Mots-clefs : Action en revendication, Renonciation, Présomption de propriété
Si l’ancien propriétaire d’un moulin a renoncé à l’usage de la force motrice du ruisseau, l’actuel propriétaire ne peut plus en bénéficier non plus.
Le propriétaire d'un ancien moulin a assigné ses voisins en revendication de l'entier canal, des francs-bords et des vannages du cours d'eau (sur le caractère imprescriptible de l’action en revendication, v. N. Reboul-Maupin). Il se prétendait fondé en titre par l’effet de son existence antérieure à l’abolition des droits féodaux. En effet, son auteur c’est-à-dire le précédent propriétaire du terrain avait signé en 1969 une convention avec l’Association nationale de la meunerie française dans laquelle il s’engageait à démonter le matériel du moulin moyennant une indemnité.
La cour d'appel de Poitiers a rejeté la demande du propriétaire de l’ancien moulin. Ce dernier a donc formé un pourvoi en cassation fondé sur deux moyens. Il estime que les juges du fond ont méconnu les articles 544, 546 et 644 du Code civil ainsi que l'article L. 214-6 du Code de l'environnement.
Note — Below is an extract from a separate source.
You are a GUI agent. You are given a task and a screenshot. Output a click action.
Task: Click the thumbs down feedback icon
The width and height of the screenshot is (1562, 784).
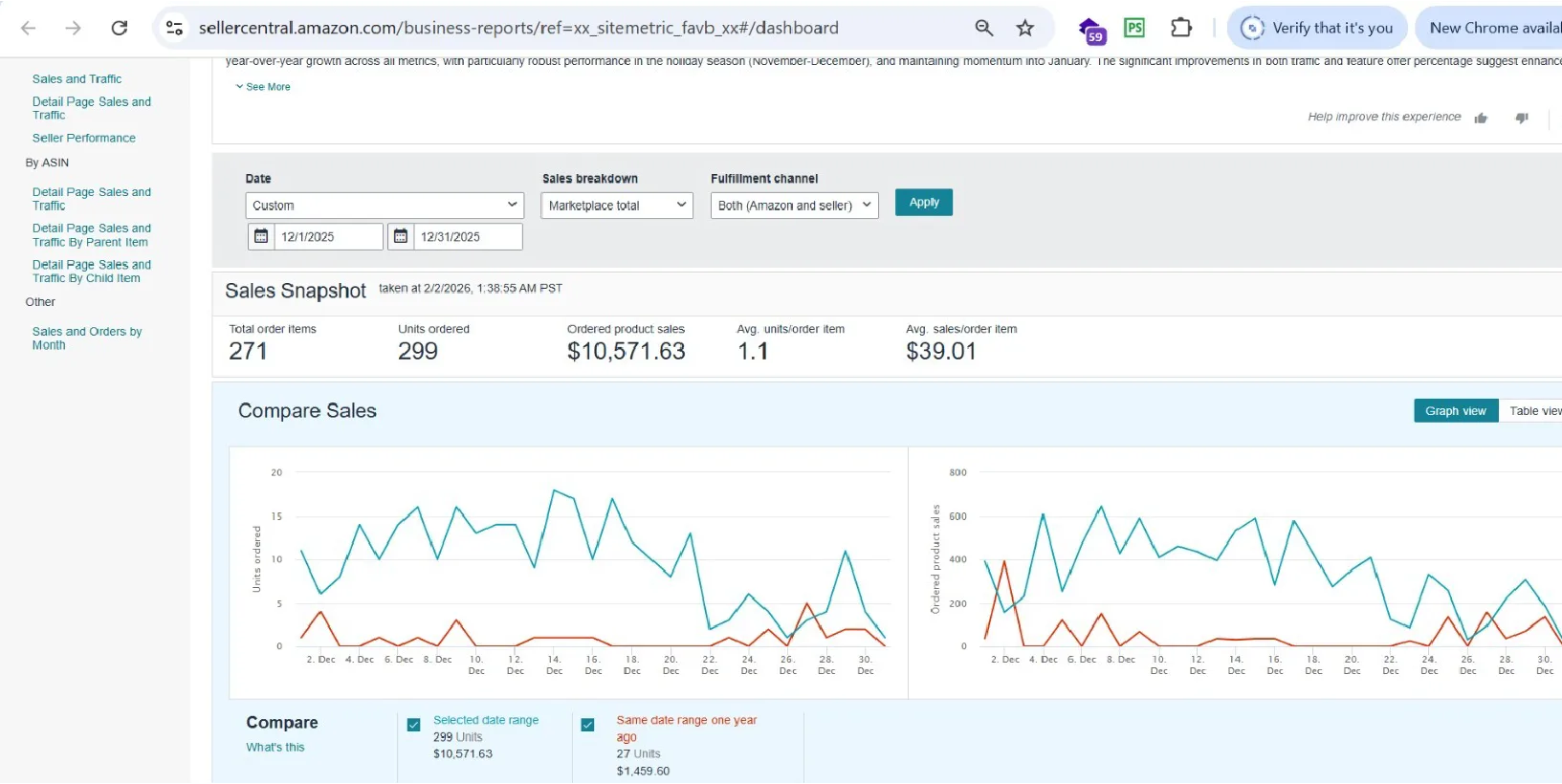(1521, 118)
La cour suprême a donc dû se prononcer sur le droit d'usage de la force motrice produite par l'écoulement de l'eau lequel emporte présomption de propriété des canaux notamment. Il s'agissait d'examiner la propriété du moulin sous un angle historique pour savoir si l'actuel propriétaire pouvait bénéficier de cette présomption. Il ne s’agit pas d’une question nouvelle puisque la Cour de cassation et le Conseil d’État se sont déjà prononcés à plusieurs reprises sur ces difficultés. Deux arrêts traitent notamment de la propriété de l’accessoire d’un moulin :
– s’il est constaté qu’un bief d’amenée d’eau est un ouvrage artificiel et différent du lit de la rivière, créé dès l’origine à l’usage exclusif d’un moulin, ce bief est réputé appartenir en entier au propriétaire du moulin (Civ. 3e, 5 janv. 1978) ;
– mais si un moulin désaffecté, puis transformé en maison d’habitation, a ultérieurement fait partie d’un domaine loti, l’actuel propriétaire ne peut bénéficier de la présomption édictée par l’article 546 du Code civil en ce qui concerne les parties du canal ou ruisseau aboutissant à son lot (Civ. 3e, 27 janv. 1976).
Dans cette espèce, il fallait vérifier si l’ancien propriétaire du moulin, qui s’était engagé à le démonter moyennant une prime, avait pu renoncer à son droit réel sachant que cette renonciation doit résulter « d’actes manifestant sans équivoque la volonté de renoncer à la force hydraulique » (Civ. 3e, 1er avr. 1992).
La Cour de cassation tranche ce litige en se fondant sur une locution latine : Nemo plus juris ad alium transferre potest quam ipse habet. Autrement dit, une personne ne peut transférer à autrui plus de droits que ce qu’elle n’en a elle-même.
Par cet arrêt, elle réaffirme que la renonciation au droit d’usage de la force motrice de l’ancien propriétaire du moulin implique automatiquement le rejet de la demande de l’actuel propriétaire.
Civ. 3e, 28 nov. 2012, n°11-20.156
Références
■ N. Reboul-Maupin, Droit des biens, 4e éd., Dalloz, coll. « HyperCours », n°256.
■ Civ. 3e, 5 janv. 1978, Bull. civ. III, n° 13.
■ Civ. 3e, 27 janv. 1976, Bull. civ. III, n° 32.
■ Civ. 3e, 1er avr. 1992, Bull. civ. III, n°115 ; RTD civ. 1993. 851, obs. Zenati.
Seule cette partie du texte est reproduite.